Tempo fa mi sono trovato in una manifestazione organizzata da Beppe Grillo a Cesena. Una due giorni di musica, cultura e divertimento. Come ogni grande evento che si rispetti è stata prodotta una grande quantità di rifiuti ma diversamente da quanto accade in altre manifestazioni qui i ragazzi erano circondati da tanti piccoli cesti nei quali si differenziava l’impossibile. Risultato? Dopo due giorni il prato era ancora verde, la maggior parte dei rifiuti era differenziata e il movimento a cinque stelle ci ha anche guadagnato. Come? Rivendendo la carta, il nylon, l’alluminio, la plastica, il vetro e il legno. Con una intelligente suddivisione dei materiali meno di dieci tonnellate di rifiuti hanno fatto guadagnare al movimento circa 2000 euro. Mi son chiesto quanto potrebbe guadagnare – e non spendere – ogni amministrazione comunale.
Solo partendo dal concetto che i rifiuti possono essere una risorsa e non un problema le amministrazioni possono spingere i cittadini al loro corretto smaltimento. Solo partendo dalla reale intenzione di cambiamento si può giungere ad esso.
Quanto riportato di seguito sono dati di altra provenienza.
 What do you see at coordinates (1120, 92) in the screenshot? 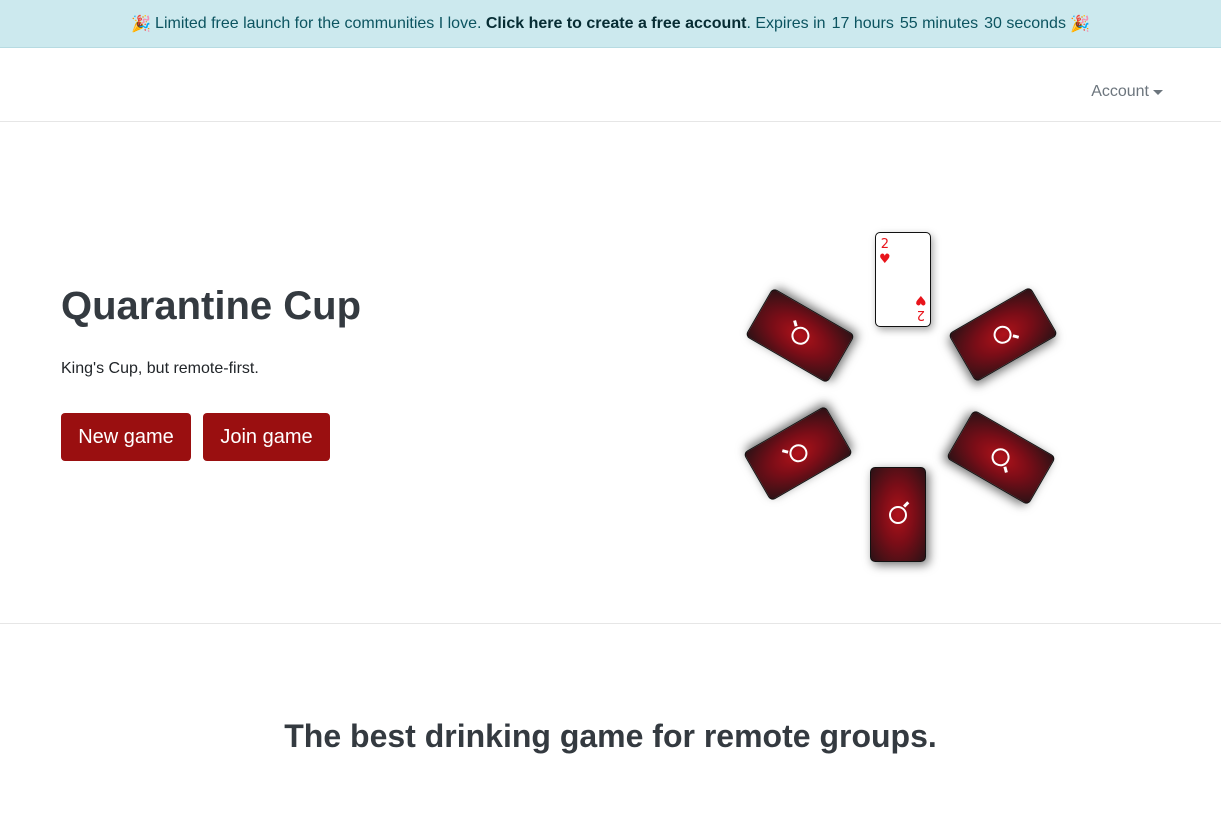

Guardando altre realtà ci si rende conto che a far la differenza è la semplice “volontà politica”, il crederci davvero. Con la vecchia amministrazione comunale Milano già nel 2006 è risultata al primo posto in Italia e al secondo in Europa per qualità e quantità di carta raccolta (rapporto Comieco 2006) ed è stata definita da un rapporto dell’Ufficio Studi di Mediobanca “Capitale della raccolta differenziata in Italia”, attestandosi nel 2006, mediamente, su valori del 39,9% del totale. E ci è riuscita semplicemente dotando ogni condominio di piccoli bidoni dove inserire i vari materiali; questi sono svuotati – e controllati! – quasi ogni giorno e per i condomini che non rispettano le regole sono previste multe salatissime. E le regole son semplici: la carta va nel cassonetto bianco, la plastica e il vetro rispettivamente in quello giallo e verde, l’umido in quello nero. Ogni commistione dei generi è considerata un abominio biblico (un po’ come cuocere un capretto nel latte di sua madre). Forse tutto è più chiaro con un esempio: mi son trasferito a Milano e dopo qualche giorno mi è toccato andare a gettare la spazzatura. Ho riposto dei giornali di carta in un sacchetto di plastica e l’ho gettato nel cassonetto bianco. Non l’avessi mai fatto. Mi son visto subito rincorrere da diversi condomini arrabbiatissimi. Loro non avrebbero mai pagato una multa per colpa mia. Il meccanismo – per quanto spartano – risulta essere molto efficace non solo per l’amministrazione comunale ma soprattutto per la collettività, per l’ambiente che, in tanti anni, si vedrà fare a meno di chissà quante discariche e, perché no, magari di inceneritori. A Milano se il singolo non differenzia – o peggio ancora lo fa male – deve pagare una multa per il danno che arreca all’ambiente.
Piccoli esempi come quelli di Cesena o Berlino dimostrano come i “rifiuti” possano non più essere tali; Milano insegna come con la semplice volontà possa alleggerire le discariche o gli inceneritori. Migliorare l’ambiente in cui viviamo può essere possibile con scelte coraggiose che coinvolgano prima i “vertici”, le amministrazioni comunali, poi – a cascata – i cittadini. E in questo, nostro malgrado, Lino Banfi può davvero poco. Oppure no?